Member of the Kentucky House of Representatives from the 93rd district
- In office January 1, 2001 – January 1, 2015
- Preceded by: Chris Ratliff
- Succeeded by: Chris Harris

Personal details
- Born: July 3, 1959 (age 67)
- Party: Democratic
- Alma mater: Pikeville College University of Kentucky

= Keith Hall (politician) =

American politician and Democratic member of the Kentucky House of Representatives

W. Keith Hall (born July 3, 1959) is an American politician and former Democratic member of the Kentucky House of Representatives who represented district 93 from 2001 to 2015. He was defeated for renomination in 2014.

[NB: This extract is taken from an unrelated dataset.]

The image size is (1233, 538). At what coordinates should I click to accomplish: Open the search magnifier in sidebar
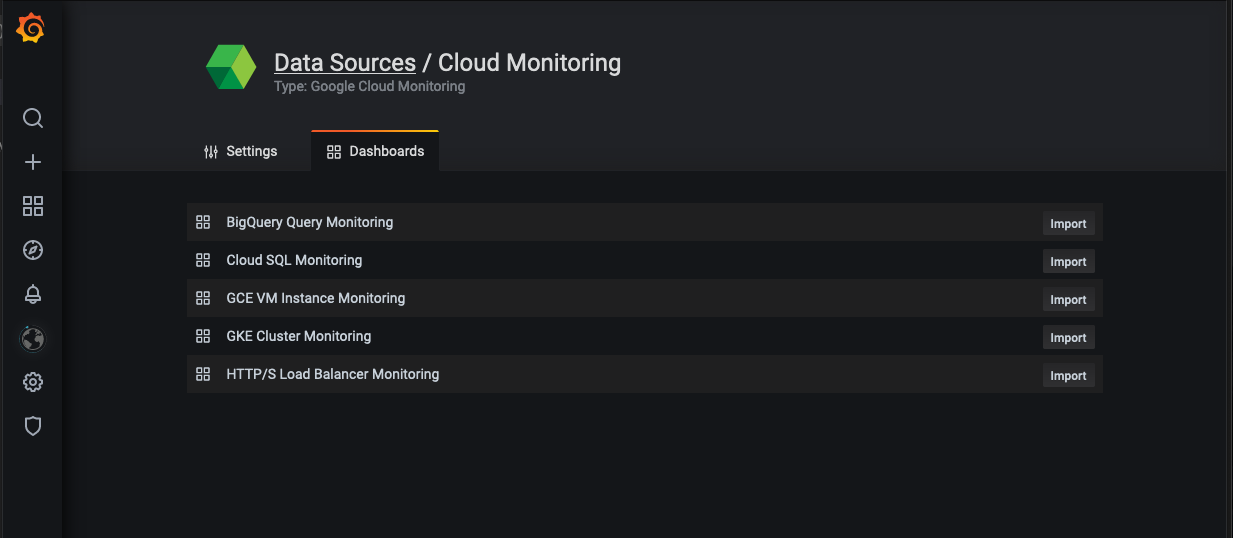(x=33, y=119)
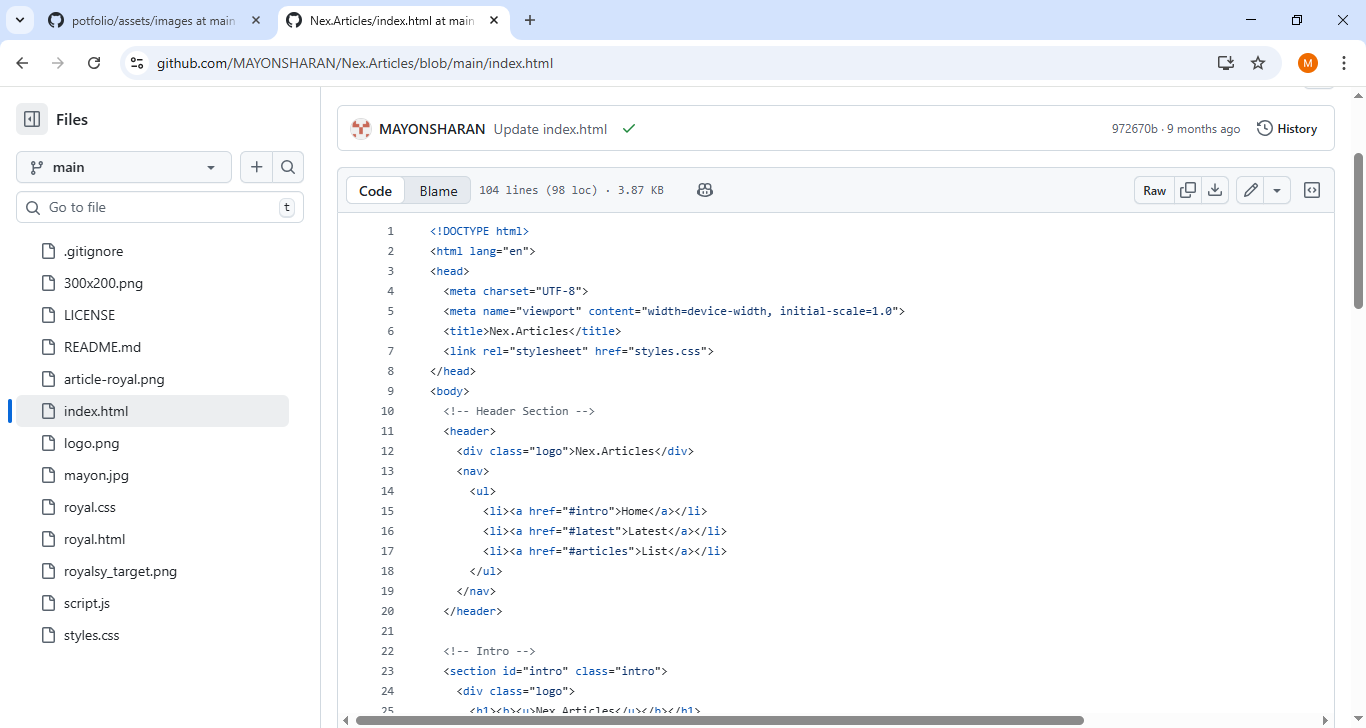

In 2016, he was convicted by the FBI of bribing a state inspector and identity theft and was jailed for seven years.

==Education==
Hall attended Pikeville College (now the University of Pikeville) and the University of Kentucky.

==Elections==
- 2012 Hall was unopposed for both the May 22, 2012 Democratic Primary and the November 6, 2012 General election, winning with 10,320 votes.
- 2000 When District 93 Representative Chris Ratliff left the Legislature and left the seat open, Hall won the 2000 Democratic Primary with 3,233 votes (55.4%) and was unopposed for the November 7, 2000 General election, winning with 7,561 votes.
- 2002 Hall was unopposed for both the 2002 Democratic Primary and also the November 5, 2002 General election, winning with 6,962 votes.
- 2004 Hall was challenged in the 2004 Democratic Primary, winning with 2,936 votes (83.5%) and was unopposed for the November 2, 2004 General election, winning with 10,119 votes.
- 2006 Hall unopposed for both the 2006 Democratic Primary and the November 7, 2006 General election, winning with 8,339 votes.
- 2008 Hall was unopposed for both the 2008 Democratic Primary and the November 4, 2008 General election, winning with 10,114 votes.
- 2010 Hall was challenged in the three-way May 18, 2010 Democratic Primary, winning with 5,667 votes (69.3%) and won the November 2, 2010 General election with 6,665 votes (78.8%) against Republican nominee Raul Urias.